On 2026/1/26 04:39, Aaron Tomlin wrote:
> Currently, the hung task reporting mechanism does not differentiate
> between the underlying causes of a D state, labelling all such tasks
> merely as "blocked". Consequently, administrators must perform manual
> stack trace inspection to ascertain if the delay stems from an I/O wait
> (indicative of hardware or filesystem issues) or a lock wait (indicative
> of software contention).
> 
> This change utilises the in_iowait field from struct task_struct to
> distinguish between two distinct failure modes in the log output:
> 
>          1. D state "Disk I/O": The task is waiting in io_schedule().

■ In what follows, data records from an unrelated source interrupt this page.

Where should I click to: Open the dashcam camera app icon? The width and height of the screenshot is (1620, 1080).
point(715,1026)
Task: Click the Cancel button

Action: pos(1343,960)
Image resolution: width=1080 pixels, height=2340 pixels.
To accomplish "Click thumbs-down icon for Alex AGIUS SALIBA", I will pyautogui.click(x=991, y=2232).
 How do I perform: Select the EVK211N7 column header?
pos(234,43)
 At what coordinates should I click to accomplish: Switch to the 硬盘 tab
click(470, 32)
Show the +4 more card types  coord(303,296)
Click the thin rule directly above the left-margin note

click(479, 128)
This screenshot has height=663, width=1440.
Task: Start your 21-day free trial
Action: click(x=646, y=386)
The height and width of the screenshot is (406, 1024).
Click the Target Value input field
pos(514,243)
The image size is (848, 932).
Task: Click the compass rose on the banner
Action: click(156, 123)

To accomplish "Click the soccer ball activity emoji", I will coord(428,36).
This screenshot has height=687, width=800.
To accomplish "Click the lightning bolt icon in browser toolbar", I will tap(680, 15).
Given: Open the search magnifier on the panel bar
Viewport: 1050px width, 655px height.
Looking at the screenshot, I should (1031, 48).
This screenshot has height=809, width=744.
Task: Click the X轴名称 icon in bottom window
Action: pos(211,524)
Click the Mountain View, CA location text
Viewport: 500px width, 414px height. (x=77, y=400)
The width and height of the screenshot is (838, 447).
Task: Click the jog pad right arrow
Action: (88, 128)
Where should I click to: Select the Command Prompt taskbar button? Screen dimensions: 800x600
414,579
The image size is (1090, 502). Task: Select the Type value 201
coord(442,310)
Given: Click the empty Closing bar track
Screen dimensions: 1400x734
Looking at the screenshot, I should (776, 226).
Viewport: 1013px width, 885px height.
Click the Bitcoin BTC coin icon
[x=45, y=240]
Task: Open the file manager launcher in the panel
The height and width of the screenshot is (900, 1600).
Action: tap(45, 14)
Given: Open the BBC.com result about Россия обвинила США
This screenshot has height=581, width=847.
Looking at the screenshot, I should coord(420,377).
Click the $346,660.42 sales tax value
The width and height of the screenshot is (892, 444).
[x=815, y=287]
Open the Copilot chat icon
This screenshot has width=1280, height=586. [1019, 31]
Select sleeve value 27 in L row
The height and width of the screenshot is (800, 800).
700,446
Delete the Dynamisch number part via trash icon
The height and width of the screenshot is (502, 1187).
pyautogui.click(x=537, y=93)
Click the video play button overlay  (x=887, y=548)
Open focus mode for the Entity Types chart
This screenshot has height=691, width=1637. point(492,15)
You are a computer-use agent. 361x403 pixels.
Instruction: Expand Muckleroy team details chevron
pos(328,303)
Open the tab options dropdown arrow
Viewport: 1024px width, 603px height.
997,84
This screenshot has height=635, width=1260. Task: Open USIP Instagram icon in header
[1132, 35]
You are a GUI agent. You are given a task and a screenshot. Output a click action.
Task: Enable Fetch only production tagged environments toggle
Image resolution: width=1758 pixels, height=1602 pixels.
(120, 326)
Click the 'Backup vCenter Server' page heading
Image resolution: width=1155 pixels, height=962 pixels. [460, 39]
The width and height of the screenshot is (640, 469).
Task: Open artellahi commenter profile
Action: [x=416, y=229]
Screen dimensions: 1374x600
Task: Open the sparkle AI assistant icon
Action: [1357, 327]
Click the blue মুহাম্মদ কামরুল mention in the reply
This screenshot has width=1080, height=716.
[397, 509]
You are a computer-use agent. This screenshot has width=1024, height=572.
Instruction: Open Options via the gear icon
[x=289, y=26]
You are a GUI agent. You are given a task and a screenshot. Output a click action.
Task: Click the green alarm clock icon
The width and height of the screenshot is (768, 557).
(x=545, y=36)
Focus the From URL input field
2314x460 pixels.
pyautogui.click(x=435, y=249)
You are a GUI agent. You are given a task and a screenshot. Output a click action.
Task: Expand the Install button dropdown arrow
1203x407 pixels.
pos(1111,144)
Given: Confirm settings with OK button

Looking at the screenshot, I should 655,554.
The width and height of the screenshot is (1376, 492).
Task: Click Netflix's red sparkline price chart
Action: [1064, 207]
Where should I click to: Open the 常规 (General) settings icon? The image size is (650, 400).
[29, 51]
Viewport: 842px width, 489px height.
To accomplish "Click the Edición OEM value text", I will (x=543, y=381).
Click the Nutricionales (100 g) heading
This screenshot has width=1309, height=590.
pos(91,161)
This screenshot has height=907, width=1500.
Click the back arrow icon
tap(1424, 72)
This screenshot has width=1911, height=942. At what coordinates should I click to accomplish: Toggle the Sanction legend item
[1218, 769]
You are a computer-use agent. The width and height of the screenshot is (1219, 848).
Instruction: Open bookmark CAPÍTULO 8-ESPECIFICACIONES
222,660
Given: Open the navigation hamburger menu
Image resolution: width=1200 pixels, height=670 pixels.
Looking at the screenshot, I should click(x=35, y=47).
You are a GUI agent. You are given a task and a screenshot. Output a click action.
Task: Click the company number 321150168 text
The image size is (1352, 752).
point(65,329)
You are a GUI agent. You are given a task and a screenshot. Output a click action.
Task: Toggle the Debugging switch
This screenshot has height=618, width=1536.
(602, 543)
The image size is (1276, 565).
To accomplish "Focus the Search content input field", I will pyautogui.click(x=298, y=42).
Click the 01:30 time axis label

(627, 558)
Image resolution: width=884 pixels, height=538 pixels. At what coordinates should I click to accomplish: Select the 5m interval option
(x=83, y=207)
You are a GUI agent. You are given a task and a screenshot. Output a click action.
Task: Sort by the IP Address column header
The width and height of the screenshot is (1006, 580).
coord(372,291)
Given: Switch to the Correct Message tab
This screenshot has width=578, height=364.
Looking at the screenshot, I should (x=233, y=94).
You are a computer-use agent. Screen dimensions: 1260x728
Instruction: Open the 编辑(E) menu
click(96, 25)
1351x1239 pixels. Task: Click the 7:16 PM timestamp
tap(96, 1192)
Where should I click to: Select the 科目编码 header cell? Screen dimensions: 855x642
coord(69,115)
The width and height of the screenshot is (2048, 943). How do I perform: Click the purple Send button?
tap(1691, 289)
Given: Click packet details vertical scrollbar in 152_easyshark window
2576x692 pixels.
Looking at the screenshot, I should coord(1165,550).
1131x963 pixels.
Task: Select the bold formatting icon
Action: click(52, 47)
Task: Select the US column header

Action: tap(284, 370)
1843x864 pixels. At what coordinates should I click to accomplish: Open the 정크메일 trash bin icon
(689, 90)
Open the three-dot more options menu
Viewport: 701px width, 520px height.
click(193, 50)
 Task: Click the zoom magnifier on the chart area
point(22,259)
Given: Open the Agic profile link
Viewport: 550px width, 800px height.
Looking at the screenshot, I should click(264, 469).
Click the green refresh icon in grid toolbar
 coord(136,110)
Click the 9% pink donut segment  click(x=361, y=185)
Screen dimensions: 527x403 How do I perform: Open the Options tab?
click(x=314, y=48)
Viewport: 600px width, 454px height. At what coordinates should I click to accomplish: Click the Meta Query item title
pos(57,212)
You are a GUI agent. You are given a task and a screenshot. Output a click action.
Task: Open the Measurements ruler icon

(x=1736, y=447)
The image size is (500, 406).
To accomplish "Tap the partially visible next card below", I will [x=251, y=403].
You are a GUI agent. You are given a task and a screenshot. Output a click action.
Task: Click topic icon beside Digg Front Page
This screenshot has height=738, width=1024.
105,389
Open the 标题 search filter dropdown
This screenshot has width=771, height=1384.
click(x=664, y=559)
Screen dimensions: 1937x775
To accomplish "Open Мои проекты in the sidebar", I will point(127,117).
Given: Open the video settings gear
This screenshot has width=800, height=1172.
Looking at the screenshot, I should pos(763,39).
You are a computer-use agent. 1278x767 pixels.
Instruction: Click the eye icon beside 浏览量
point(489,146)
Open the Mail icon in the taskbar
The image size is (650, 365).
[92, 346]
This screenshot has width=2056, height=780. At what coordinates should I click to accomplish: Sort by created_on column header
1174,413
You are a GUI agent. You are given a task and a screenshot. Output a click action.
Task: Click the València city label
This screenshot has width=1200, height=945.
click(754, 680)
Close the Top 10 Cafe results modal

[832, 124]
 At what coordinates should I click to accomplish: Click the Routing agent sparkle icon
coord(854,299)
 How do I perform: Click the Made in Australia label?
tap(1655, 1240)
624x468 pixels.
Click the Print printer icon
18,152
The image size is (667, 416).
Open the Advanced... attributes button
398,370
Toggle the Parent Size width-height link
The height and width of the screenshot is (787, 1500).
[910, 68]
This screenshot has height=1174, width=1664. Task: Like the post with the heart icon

>             This typically implies a storage device, filesystem, or
>             network filesystem (e.g., NFS) is unresponsive.
> 
>          2. D state "Lock/Resource": The task is waiting on a kernel
>             primitive (e.g., mutex). This typically implies a software
>             bug, deadlock, or resource starvation.
> 
> It is safe to read in_iowait in this manner because
> check_hung_uninterruptible_tasks() holds the RCU read lock, preserving
> the task structure. Moreover, the task is effectively quiescent (in a
> persistent TASK_UNINTERRUPTIBLE state) and thus cannot update its own
> in_iowait status, guaranteeing a stable, race-free value.
> 
> Signed-off-by: Aaron Tomlin <atomlin@...mlin.com>
> ---
>   kernel/hung_task.c | 5 +++--
>   1 file changed, 3 insertions(+), 2 deletions(-)
> 
> diff --git a/kernel/hung_task.c b/kernel/hung_task.c
> index 350093de0535..608731c7ccba 100644
> --- a/kernel/hung_task.c
> +++ b/kernel/hung_task.c
> @@ -250,8 +250,9 @@ static void hung_task_info(struct task_struct *t, unsigned long timeout,
>   	if (sysctl_hung_task_warnings || hung_task_call_panic) {
>   		if (sysctl_hung_task_warnings > 0)
>   			sysctl_hung_task_warnings--;
> -		pr_err("INFO: task %s:%d blocked for more than %ld seconds.\n",
> -		       t->comm, t->pid, (jiffies - t->last_switch_time) / HZ);
> +		pr_err("INFO: task %s:%d blocked in %s state for more than %ld seconds.\n",
> +		       t->comm, t->pid, t->in_iowait ? "D (Disk I/O)" : "D (Lock/Resource)",
> +		       (jiffies - t->last_switch_time) / HZ);
>   		pr_err("      %s %s %.*s\n",
>   			print_tainted(), init_utsname()->release,
>   			(int)strcspn(init_utsname()->version, " "),

Why do we need this?

It's rather obvious that the stack trace already shows whether it
is in "D (Disk I/O)" or "D (Lock/Resource)" or "D (...)".